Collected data
──────────────────────────────
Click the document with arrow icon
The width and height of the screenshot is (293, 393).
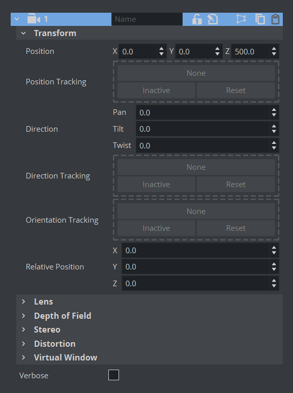coord(213,19)
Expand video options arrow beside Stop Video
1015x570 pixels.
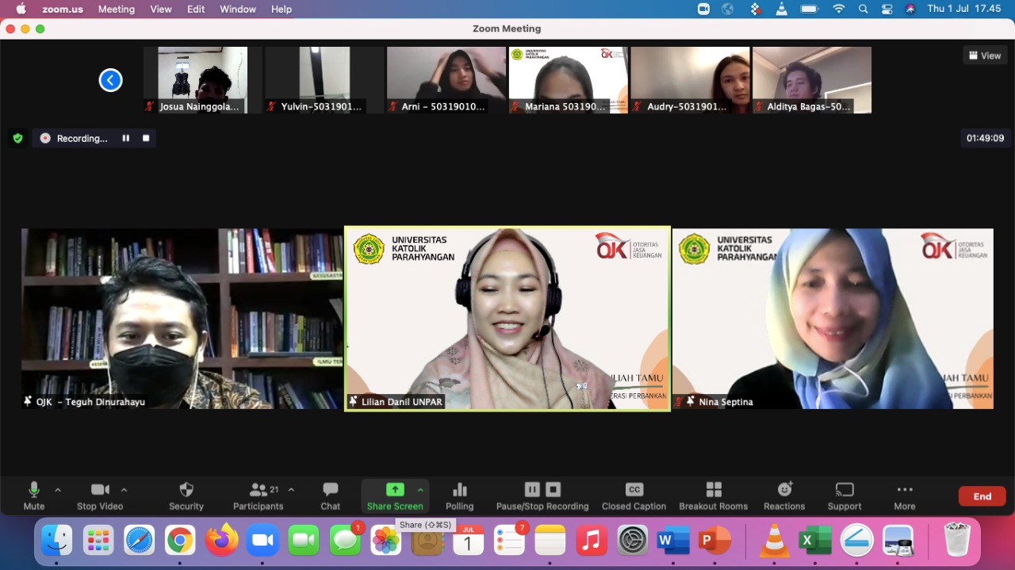click(124, 490)
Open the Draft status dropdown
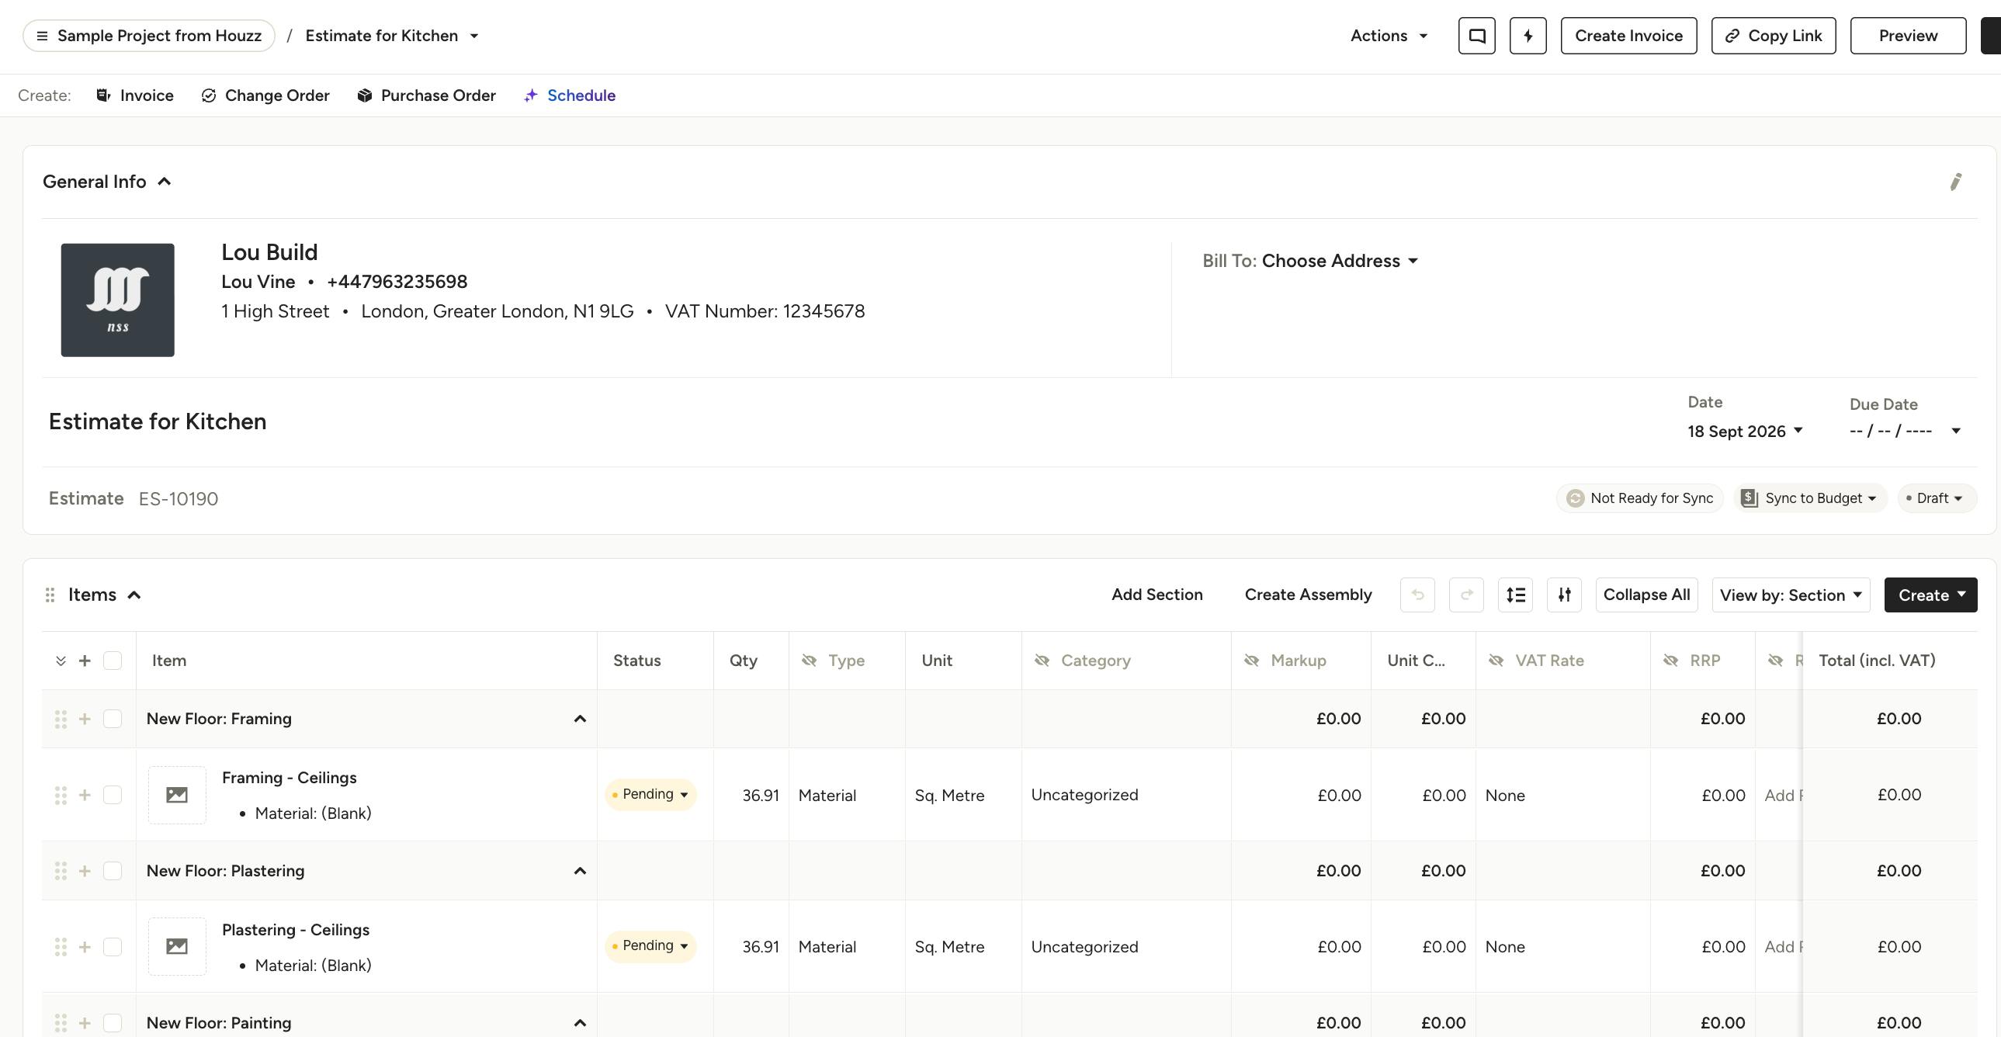The height and width of the screenshot is (1037, 2001). 1936,498
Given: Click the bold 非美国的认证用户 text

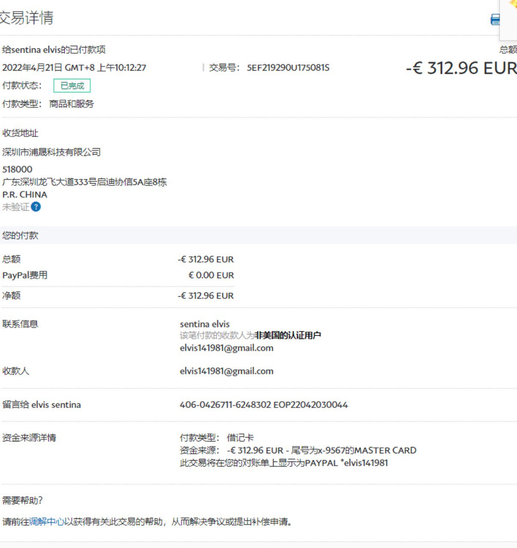Looking at the screenshot, I should click(287, 335).
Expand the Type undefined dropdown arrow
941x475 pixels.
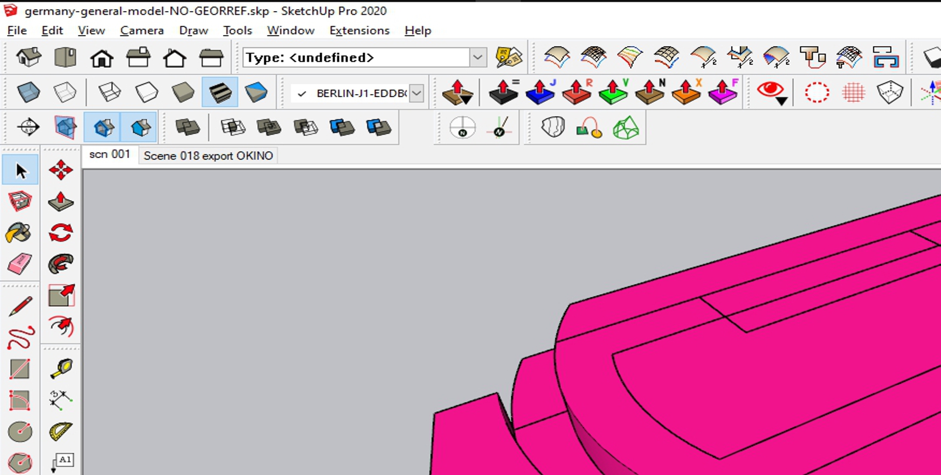point(478,57)
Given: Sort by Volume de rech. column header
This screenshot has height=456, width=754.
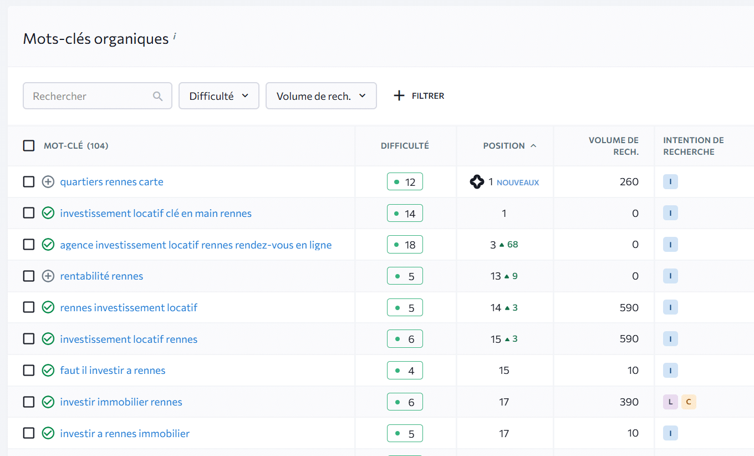Looking at the screenshot, I should tap(613, 146).
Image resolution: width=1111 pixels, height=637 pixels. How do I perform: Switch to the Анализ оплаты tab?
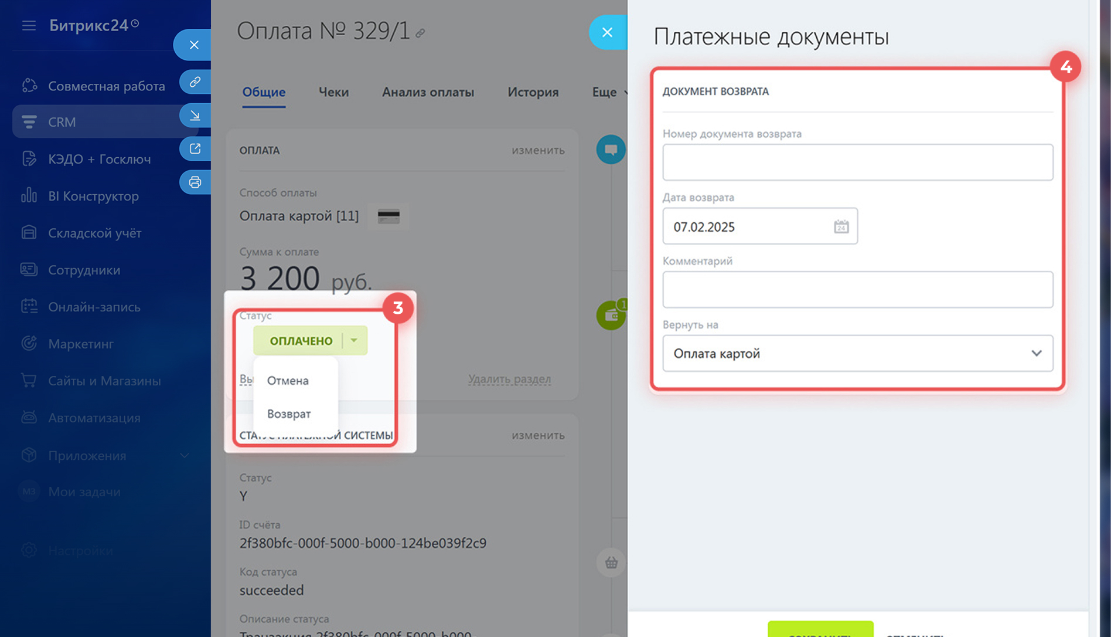(428, 92)
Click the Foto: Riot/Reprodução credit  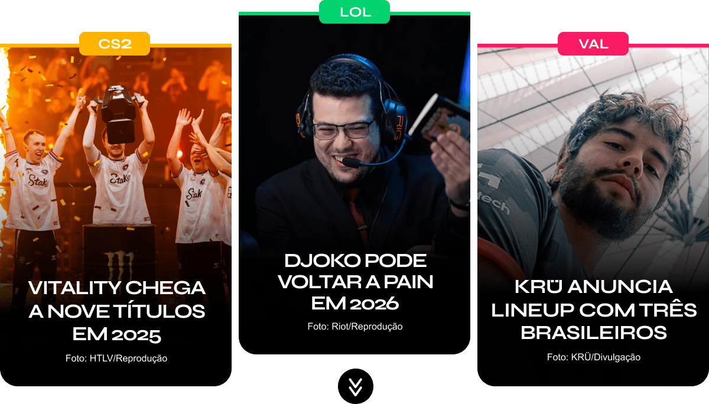(x=355, y=326)
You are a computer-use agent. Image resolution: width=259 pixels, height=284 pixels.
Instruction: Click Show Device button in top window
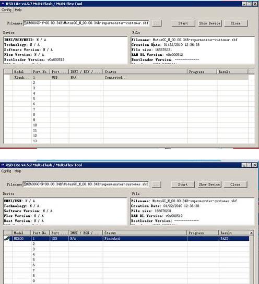[209, 23]
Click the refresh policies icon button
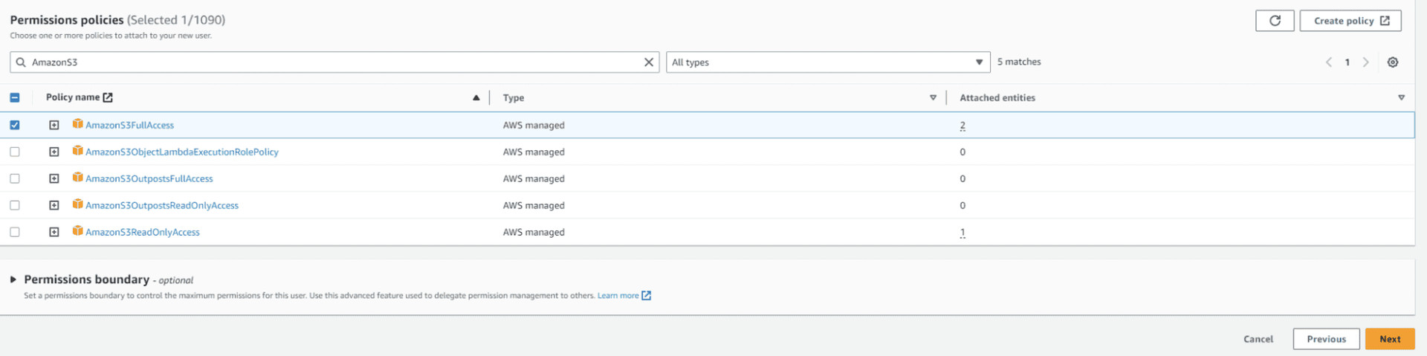 pyautogui.click(x=1274, y=21)
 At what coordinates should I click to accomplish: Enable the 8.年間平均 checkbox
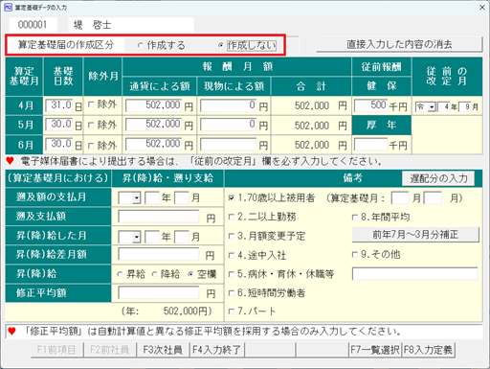354,218
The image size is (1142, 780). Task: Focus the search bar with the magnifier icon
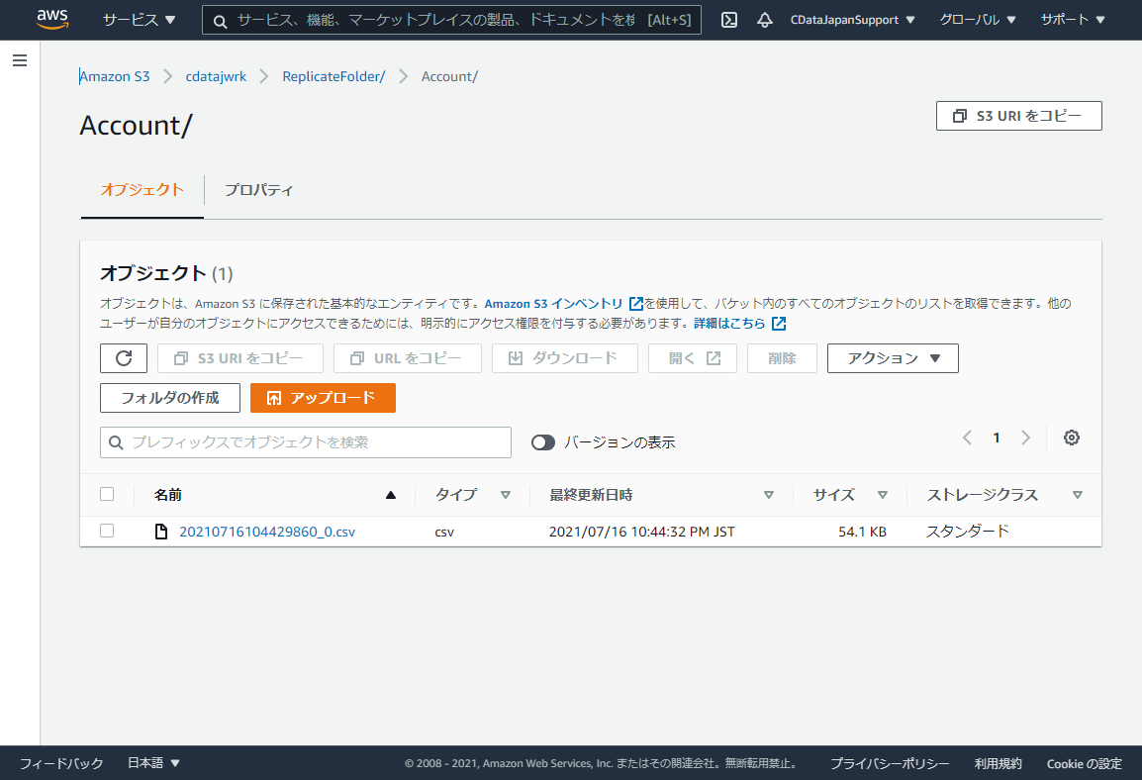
──────────────────────────────
Problem to work on —
All lines after and including the one with "You are a computer-use", through the end of the entries above, should be output exactly and by themselves. The pictures are to be left out.

Written response —
You are a computer-use agent. Image resolution: width=259 pixels, height=284 pixels.
Instruction: Click Show Device button in top window
[209, 23]
Click the refresh policies icon button
 pyautogui.click(x=1274, y=21)
 At what coordinates should I click to accomplish: Enable the 8.年間平均 checkbox
354,218
The image size is (1142, 780). Task: Focus the search bar with the magnifier icon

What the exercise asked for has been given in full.